↓

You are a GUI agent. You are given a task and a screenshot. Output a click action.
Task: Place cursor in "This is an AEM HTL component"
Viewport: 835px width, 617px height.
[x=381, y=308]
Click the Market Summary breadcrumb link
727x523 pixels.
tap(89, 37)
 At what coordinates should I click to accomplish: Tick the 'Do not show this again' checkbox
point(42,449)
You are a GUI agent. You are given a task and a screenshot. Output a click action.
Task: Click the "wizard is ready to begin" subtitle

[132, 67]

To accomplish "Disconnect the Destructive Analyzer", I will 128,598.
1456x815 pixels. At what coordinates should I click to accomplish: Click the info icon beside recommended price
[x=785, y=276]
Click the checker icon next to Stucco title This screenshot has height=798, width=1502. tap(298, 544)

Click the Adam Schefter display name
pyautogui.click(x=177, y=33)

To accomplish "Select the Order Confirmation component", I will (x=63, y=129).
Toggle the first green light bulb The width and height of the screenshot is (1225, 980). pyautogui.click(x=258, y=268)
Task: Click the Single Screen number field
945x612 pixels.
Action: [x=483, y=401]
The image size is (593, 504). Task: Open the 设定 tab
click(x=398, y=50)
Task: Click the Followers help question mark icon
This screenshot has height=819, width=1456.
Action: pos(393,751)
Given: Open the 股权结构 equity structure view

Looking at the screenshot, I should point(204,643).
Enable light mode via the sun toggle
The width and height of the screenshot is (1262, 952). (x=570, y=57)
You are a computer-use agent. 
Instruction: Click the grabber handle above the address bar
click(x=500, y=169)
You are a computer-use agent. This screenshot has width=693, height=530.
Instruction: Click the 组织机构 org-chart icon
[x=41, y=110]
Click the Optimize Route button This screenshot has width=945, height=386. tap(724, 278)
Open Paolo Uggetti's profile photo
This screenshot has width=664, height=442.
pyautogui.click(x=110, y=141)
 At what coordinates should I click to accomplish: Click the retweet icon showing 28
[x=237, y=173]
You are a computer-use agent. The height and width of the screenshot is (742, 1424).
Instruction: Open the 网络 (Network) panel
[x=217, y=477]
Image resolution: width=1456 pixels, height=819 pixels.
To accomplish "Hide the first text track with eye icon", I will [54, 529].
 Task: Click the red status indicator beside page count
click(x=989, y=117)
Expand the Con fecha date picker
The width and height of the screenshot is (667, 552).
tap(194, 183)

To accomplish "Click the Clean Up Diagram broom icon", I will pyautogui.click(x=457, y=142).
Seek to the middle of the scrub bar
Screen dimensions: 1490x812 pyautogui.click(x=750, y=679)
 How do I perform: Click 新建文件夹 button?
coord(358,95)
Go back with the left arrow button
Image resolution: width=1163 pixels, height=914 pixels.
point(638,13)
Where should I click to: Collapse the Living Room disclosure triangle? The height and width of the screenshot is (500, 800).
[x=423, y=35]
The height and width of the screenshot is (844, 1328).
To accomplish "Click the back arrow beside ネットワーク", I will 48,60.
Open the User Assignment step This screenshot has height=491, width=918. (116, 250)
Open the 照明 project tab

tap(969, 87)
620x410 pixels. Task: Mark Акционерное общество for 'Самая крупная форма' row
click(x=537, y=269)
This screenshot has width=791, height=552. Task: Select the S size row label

↑

What to do
Give each line of the records above again, unchanged.

Output for this exercise
You are a GUI agent. You are given a task and a screenshot. Output a click action.
Task: Place cursor in "This is an AEM HTL component"
Viewport: 835px width, 617px height.
[x=381, y=308]
Click the Market Summary breadcrumb link
727x523 pixels.
tap(89, 37)
 At what coordinates should I click to accomplish: Tick the 'Do not show this again' checkbox
point(42,449)
You are a GUI agent. You are given a task and a screenshot. Output a click action.
Task: Click the "wizard is ready to begin" subtitle

[132, 67]

To accomplish "Disconnect the Destructive Analyzer", I will 128,598.
1456x815 pixels. At what coordinates should I click to accomplish: Click the info icon beside recommended price
[x=785, y=276]
Click the checker icon next to Stucco title This screenshot has height=798, width=1502. tap(298, 544)

Click the Adam Schefter display name
pyautogui.click(x=177, y=33)

To accomplish "Select the Order Confirmation component", I will (x=63, y=129).
Toggle the first green light bulb The width and height of the screenshot is (1225, 980). pyautogui.click(x=258, y=268)
Task: Click the Single Screen number field
945x612 pixels.
Action: [x=483, y=401]
The image size is (593, 504). Task: Open the 设定 tab
click(x=398, y=50)
Task: Click the Followers help question mark icon
This screenshot has height=819, width=1456.
Action: pos(393,751)
Given: Open the 股权结构 equity structure view

Looking at the screenshot, I should point(204,643).
Enable light mode via the sun toggle
The width and height of the screenshot is (1262, 952). (x=570, y=57)
You are a computer-use agent. 
Instruction: Click the grabber handle above the address bar
click(x=500, y=169)
You are a computer-use agent. This screenshot has width=693, height=530.
Instruction: Click the 组织机构 org-chart icon
[x=41, y=110]
Click the Optimize Route button This screenshot has width=945, height=386. tap(724, 278)
Open Paolo Uggetti's profile photo
This screenshot has width=664, height=442.
pyautogui.click(x=110, y=141)
 At what coordinates should I click to accomplish: Click the retweet icon showing 28
[x=237, y=173]
You are a computer-use agent. The height and width of the screenshot is (742, 1424).
Instruction: Open the 网络 (Network) panel
[x=217, y=477]
Image resolution: width=1456 pixels, height=819 pixels.
To accomplish "Hide the first text track with eye icon", I will [54, 529].
 Task: Click the red status indicator beside page count
click(x=989, y=117)
Expand the Con fecha date picker
The width and height of the screenshot is (667, 552).
tap(194, 183)

To accomplish "Click the Clean Up Diagram broom icon", I will pyautogui.click(x=457, y=142).
Seek to the middle of the scrub bar
Screen dimensions: 1490x812 pyautogui.click(x=750, y=679)
 How do I perform: Click 新建文件夹 button?
coord(358,95)
Go back with the left arrow button
Image resolution: width=1163 pixels, height=914 pixels.
point(638,13)
Where should I click to: Collapse the Living Room disclosure triangle? The height and width of the screenshot is (500, 800).
[x=423, y=35]
The height and width of the screenshot is (844, 1328).
To accomplish "Click the back arrow beside ネットワーク", I will 48,60.
Open the User Assignment step This screenshot has height=491, width=918. (116, 250)
Open the 照明 project tab

tap(969, 87)
620x410 pixels. Task: Mark Акционерное общество for 'Самая крупная форма' row
click(x=537, y=269)
This screenshot has width=791, height=552. Task: Select the S size row label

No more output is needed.